#### [Task details]
Please keep pictures out of the copy, and print exactly the lines from the one containing "At what coordinates should I click to accomplish: Click" through the end of the records.

--- Input records Enclosed Below ---

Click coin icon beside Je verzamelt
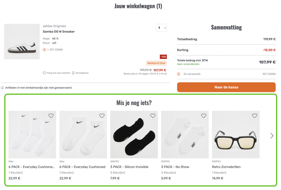This screenshot has width=281, height=190. tap(179, 74)
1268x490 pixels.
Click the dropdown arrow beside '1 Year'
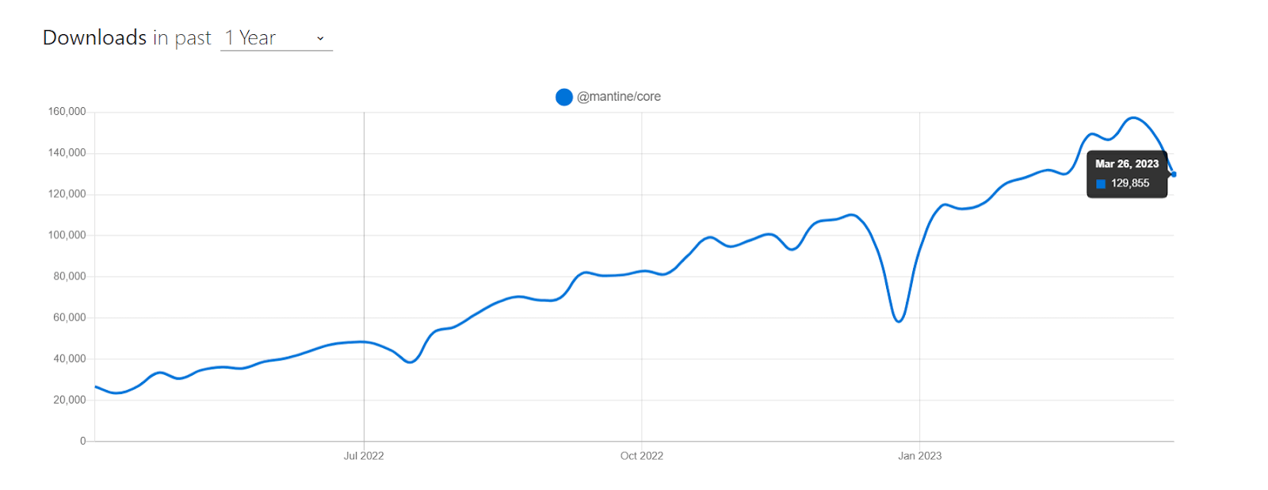[320, 39]
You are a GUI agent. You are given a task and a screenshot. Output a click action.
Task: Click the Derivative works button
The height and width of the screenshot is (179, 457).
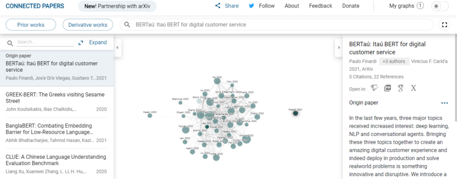(x=88, y=25)
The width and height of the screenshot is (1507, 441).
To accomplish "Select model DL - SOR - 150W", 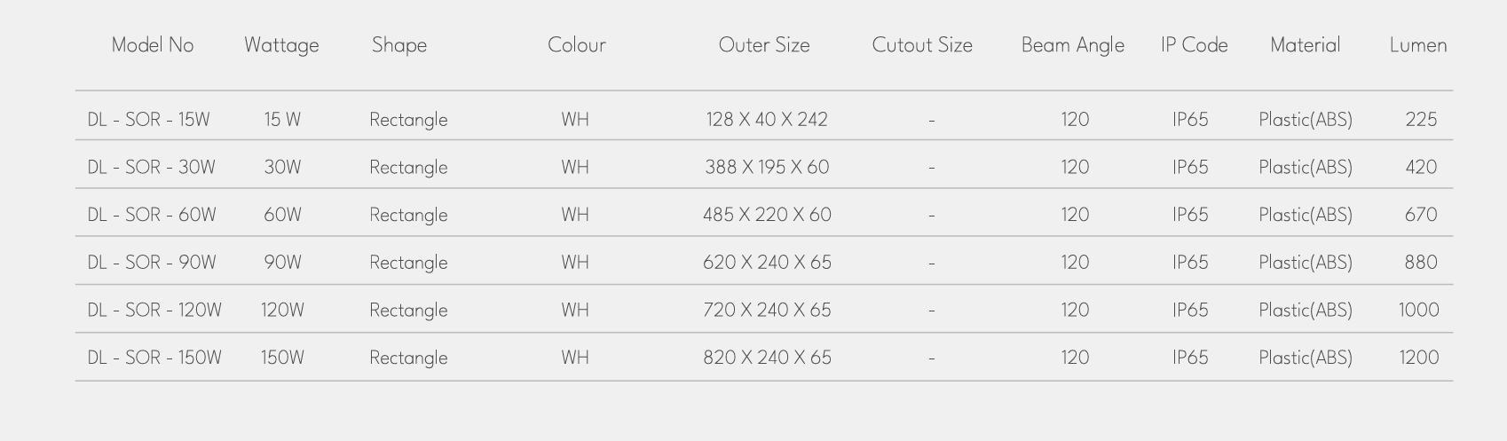I will point(154,358).
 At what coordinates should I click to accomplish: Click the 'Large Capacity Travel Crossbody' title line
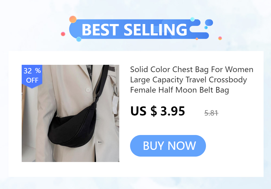pyautogui.click(x=189, y=80)
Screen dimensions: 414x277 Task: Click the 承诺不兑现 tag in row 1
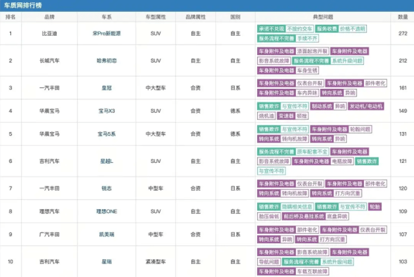[x=271, y=29]
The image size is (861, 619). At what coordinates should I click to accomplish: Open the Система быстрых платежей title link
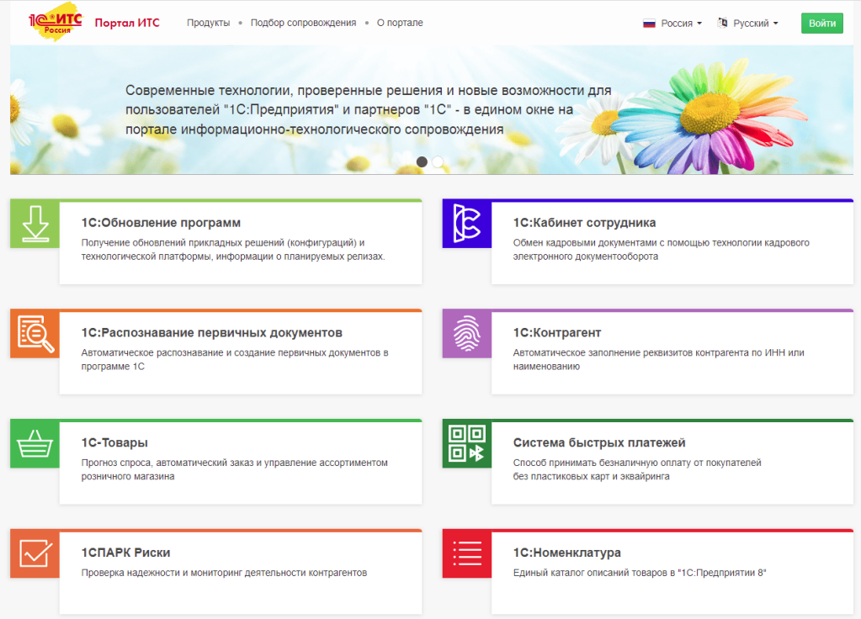[599, 442]
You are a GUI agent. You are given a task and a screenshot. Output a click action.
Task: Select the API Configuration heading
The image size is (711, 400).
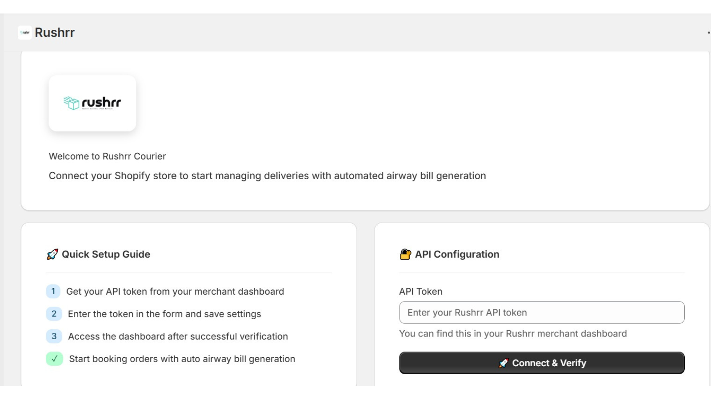point(457,254)
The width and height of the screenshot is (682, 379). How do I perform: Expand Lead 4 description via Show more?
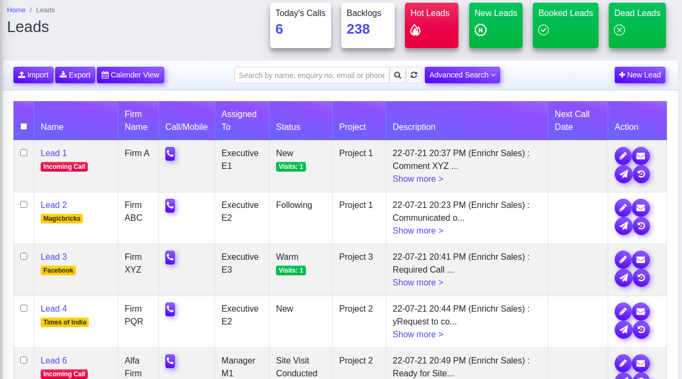point(418,334)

--- End of Enclosed Input records ---

#### [Answer section]
 At what coordinates should I click to accomplish: Click the 'Large Capacity Travel Crossbody' title line
pyautogui.click(x=189, y=80)
Screen dimensions: 414x277 Task: Click the 承诺不兑现 tag in row 1
[x=271, y=29]
The image size is (861, 619). At what coordinates should I click to accomplish: Open the Система быстрых платежей title link
[599, 442]
You are a GUI agent. You are given a task and a screenshot. Output a click action.
Task: Select the API Configuration heading
The image size is (711, 400).
point(457,254)
The width and height of the screenshot is (682, 379). How do I perform: Expand Lead 4 description via Show more?
point(418,334)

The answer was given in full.